--- START SELECTED PASSAGE ---

Hood County Texas Genealogical Society

Biographical Note:

Young J. Rylee Family
Early Hood County Pioneers

Written By: Mabel Aiken Bayer in 1977

The following family biographical note was scanned from the
Hood County Genealogical Society Newsletter No. 28; November 1990
Editor: Merle McNeese

THE Y. J. RYLEE FAMILY, EARLY PIONEERS
Written by Mabel Aiken Bayer in 1977

In 1856 a wagon train wound its way to Texas from Atlanta, Georgia with the Y, J. Rylee family with 40 Negro slaves looking for a, new home in wild west Texas.

When they left their families in Georgia, it was as they all knew that they would probably never see them again as the miles between them were too many, but as their parents loved them and wanted them to be happy in their new home in a new country, they wanted them to go to Texas.

--- END SELECTED PASSAGE ---
--- START DATASET ROWS ---

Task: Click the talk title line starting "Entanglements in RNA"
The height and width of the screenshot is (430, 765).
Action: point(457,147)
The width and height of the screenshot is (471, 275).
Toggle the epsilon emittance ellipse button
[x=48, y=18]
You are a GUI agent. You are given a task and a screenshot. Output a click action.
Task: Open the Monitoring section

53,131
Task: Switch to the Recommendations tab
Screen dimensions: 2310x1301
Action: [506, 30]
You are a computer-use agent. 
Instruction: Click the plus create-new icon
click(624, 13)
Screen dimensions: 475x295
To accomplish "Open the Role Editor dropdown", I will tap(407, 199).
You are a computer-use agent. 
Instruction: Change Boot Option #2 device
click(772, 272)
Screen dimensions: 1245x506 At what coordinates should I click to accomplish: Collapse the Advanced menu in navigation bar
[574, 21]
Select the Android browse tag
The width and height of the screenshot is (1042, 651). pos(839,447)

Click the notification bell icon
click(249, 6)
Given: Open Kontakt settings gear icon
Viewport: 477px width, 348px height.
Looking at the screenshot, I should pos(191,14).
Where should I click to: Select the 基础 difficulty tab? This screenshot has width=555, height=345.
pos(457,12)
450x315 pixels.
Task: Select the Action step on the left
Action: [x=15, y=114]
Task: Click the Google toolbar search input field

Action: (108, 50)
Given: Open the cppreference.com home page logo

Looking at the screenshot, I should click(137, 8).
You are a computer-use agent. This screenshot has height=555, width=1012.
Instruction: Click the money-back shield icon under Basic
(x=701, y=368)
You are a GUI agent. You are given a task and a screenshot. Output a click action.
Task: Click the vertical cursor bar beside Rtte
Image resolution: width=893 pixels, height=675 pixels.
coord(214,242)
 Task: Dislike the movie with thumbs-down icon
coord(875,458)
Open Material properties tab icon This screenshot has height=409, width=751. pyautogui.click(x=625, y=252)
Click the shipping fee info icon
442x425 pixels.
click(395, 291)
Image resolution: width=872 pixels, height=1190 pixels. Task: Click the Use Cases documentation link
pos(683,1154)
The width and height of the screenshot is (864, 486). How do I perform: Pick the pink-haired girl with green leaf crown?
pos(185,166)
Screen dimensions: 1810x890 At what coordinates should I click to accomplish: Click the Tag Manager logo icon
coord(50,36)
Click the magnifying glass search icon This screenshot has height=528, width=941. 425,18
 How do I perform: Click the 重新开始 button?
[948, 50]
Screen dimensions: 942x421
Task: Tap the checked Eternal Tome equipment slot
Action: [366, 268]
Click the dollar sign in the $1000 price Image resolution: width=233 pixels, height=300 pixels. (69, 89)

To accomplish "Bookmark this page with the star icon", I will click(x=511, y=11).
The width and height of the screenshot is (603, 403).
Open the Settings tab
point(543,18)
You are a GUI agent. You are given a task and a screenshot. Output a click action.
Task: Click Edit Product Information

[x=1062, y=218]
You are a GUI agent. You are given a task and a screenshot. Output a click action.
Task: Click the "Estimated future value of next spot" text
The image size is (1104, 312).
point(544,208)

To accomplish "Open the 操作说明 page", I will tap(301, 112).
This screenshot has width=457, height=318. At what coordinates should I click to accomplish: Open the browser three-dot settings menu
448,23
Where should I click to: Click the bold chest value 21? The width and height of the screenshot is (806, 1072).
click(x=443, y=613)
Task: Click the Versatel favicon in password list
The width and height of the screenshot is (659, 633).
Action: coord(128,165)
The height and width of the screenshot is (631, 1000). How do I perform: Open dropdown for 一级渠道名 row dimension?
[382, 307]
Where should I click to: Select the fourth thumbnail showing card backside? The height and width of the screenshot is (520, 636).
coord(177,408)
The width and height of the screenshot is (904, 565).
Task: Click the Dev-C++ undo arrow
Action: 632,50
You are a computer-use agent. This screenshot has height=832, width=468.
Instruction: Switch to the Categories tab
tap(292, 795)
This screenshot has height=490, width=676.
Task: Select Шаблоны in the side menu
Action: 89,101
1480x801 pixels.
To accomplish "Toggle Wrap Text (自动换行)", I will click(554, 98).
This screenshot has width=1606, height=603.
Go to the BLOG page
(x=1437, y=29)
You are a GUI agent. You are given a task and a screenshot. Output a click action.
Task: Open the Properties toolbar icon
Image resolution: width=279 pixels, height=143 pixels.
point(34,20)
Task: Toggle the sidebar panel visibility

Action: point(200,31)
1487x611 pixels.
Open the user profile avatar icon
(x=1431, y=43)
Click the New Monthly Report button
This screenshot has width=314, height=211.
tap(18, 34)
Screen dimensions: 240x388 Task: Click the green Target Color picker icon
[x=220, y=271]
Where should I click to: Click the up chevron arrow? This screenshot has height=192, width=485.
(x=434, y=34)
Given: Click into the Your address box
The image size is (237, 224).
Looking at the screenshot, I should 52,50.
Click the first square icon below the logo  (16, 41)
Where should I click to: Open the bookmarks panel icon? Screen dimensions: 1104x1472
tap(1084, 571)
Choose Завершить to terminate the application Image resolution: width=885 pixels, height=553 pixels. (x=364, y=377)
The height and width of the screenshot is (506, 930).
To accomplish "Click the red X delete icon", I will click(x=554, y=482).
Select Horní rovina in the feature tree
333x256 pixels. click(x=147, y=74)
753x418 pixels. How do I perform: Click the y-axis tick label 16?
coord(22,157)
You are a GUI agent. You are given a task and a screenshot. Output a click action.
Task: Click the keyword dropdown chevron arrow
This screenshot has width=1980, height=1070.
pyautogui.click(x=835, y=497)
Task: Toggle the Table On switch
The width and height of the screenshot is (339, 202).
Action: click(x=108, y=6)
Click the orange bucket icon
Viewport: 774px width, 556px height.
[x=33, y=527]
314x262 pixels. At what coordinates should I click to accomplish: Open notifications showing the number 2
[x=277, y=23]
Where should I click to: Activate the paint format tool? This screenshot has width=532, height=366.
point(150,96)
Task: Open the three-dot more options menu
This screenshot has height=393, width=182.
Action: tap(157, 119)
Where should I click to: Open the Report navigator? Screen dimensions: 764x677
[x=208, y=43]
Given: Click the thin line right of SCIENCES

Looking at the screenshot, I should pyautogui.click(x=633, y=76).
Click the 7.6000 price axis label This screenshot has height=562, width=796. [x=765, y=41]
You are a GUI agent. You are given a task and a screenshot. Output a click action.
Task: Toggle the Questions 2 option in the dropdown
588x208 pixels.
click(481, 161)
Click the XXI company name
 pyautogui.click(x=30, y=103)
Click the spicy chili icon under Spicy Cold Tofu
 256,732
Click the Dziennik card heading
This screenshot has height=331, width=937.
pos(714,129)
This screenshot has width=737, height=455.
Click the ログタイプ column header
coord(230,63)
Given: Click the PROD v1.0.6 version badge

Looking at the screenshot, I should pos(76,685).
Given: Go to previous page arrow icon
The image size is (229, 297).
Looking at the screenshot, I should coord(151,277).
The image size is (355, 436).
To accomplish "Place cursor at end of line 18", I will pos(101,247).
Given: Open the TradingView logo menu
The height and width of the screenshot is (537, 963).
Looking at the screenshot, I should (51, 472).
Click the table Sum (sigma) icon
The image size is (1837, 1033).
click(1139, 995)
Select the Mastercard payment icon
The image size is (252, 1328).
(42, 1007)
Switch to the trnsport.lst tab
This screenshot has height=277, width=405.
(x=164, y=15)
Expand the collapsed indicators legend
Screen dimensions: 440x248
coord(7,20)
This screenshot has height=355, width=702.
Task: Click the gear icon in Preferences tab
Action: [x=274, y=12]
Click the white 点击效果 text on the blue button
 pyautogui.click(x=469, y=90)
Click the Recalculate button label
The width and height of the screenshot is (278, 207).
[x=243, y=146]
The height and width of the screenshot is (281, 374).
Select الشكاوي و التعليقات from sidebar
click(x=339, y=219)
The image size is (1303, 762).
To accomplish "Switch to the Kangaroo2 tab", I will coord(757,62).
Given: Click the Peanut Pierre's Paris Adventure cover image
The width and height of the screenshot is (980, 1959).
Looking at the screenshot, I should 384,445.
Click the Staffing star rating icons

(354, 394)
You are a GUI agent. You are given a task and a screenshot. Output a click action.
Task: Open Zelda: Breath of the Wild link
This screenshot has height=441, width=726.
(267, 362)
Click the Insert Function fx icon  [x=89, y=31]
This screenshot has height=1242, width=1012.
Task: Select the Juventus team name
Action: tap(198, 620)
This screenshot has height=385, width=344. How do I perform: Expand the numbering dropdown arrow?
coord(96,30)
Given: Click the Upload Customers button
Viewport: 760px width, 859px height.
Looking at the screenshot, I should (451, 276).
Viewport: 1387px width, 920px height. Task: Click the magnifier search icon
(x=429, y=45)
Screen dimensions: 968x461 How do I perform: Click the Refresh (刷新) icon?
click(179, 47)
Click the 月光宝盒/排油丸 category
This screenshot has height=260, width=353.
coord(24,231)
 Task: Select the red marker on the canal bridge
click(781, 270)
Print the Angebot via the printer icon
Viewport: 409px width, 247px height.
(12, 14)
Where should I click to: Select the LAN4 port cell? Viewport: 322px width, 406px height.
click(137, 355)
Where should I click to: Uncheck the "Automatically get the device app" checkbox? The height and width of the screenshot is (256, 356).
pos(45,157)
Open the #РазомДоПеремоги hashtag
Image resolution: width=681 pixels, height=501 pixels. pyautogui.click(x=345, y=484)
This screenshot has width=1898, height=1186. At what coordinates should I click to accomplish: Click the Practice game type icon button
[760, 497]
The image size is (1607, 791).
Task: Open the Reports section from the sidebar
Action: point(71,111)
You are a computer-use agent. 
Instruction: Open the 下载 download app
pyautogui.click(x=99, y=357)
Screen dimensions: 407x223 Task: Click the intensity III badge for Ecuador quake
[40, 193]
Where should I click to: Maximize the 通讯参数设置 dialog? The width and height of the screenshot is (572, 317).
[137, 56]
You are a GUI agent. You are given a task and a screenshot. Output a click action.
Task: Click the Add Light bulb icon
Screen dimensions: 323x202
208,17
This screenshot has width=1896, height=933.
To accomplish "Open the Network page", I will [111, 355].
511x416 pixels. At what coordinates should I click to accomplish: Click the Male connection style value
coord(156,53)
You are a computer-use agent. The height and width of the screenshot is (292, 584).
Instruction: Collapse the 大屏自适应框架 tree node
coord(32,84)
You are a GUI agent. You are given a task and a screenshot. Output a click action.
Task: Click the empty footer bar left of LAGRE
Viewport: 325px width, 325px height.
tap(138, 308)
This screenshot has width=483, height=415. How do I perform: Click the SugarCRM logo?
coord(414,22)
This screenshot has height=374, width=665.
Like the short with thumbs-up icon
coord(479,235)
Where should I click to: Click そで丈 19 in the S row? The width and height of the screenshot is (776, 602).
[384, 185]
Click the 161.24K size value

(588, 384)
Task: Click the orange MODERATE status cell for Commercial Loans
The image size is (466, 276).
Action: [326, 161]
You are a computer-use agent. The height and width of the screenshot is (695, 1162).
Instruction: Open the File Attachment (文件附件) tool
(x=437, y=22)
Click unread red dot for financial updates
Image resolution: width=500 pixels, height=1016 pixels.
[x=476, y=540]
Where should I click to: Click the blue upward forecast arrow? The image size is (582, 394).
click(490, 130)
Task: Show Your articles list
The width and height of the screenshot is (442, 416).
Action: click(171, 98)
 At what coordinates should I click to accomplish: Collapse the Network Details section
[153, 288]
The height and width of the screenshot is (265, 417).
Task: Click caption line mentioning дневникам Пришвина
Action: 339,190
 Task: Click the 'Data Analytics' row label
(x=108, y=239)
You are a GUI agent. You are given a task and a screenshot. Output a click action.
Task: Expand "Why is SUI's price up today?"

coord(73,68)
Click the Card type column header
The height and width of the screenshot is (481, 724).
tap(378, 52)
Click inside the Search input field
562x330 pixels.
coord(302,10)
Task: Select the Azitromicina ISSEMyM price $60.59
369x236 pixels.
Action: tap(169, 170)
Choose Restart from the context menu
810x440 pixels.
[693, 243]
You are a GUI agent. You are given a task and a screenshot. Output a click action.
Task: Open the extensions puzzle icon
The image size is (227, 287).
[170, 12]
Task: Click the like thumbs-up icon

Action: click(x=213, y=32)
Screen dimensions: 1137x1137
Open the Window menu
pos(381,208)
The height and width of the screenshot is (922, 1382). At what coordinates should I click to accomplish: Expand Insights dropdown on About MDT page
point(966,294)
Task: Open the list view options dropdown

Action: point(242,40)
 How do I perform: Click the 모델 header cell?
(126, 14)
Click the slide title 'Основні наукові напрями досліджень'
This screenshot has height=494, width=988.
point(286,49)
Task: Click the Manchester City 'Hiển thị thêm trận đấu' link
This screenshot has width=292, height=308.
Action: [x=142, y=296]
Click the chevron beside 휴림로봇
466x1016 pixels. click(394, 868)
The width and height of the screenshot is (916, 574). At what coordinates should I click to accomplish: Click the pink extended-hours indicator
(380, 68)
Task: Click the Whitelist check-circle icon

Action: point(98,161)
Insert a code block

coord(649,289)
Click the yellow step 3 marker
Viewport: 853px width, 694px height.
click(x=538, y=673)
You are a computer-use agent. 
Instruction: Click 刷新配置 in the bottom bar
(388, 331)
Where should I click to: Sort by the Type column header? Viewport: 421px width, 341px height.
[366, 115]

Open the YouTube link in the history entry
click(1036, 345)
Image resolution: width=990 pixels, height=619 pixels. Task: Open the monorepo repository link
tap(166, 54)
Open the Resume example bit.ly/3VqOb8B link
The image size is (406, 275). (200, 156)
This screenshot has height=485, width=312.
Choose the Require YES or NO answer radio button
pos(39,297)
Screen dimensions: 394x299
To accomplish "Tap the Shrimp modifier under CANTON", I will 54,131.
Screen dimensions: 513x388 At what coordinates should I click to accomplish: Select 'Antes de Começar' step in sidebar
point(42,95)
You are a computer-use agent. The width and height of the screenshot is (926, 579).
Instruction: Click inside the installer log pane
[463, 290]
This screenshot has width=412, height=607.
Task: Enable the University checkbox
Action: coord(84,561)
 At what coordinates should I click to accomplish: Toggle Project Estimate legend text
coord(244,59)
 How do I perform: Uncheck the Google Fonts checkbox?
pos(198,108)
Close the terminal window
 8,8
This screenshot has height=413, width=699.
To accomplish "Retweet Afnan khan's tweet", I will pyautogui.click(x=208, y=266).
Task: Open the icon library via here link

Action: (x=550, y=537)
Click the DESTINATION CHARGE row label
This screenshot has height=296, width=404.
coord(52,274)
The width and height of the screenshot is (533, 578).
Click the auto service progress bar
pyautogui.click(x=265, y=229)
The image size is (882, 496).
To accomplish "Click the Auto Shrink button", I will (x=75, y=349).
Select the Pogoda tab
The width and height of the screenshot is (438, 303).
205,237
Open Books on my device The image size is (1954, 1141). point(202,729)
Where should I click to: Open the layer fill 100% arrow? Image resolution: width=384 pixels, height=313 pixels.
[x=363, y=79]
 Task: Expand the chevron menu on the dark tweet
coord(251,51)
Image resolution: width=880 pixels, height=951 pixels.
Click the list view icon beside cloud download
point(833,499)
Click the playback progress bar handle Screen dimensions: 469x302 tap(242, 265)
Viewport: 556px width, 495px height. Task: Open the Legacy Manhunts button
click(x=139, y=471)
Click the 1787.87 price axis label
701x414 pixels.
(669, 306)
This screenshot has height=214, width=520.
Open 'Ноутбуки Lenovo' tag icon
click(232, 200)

--- END DATASET ROWS ---

REQUIREMENTS:
**1)** Summarize the Rylee family note in two sentences.
**2)** According to the Rylee family note, from what city did the family's wagon train set out for Texas?

SOLUTIONS FOR EACH TASK:
**1)** Written by Mabel Aiken Bayer in 1977 and reprinted in the Hood County Genealogical Society Newsletter No. 28 of November 1990, the note tells of the Y. J. Rylee family, early pioneers of Hood County. In 1856 the family traveled by wagon train from Atlanta, Georgia to Texas with 40 slaves to find a new home, leaving relatives who expected never to see them again but wanted them to go and be happy.

**2)** Atlanta, Georgia.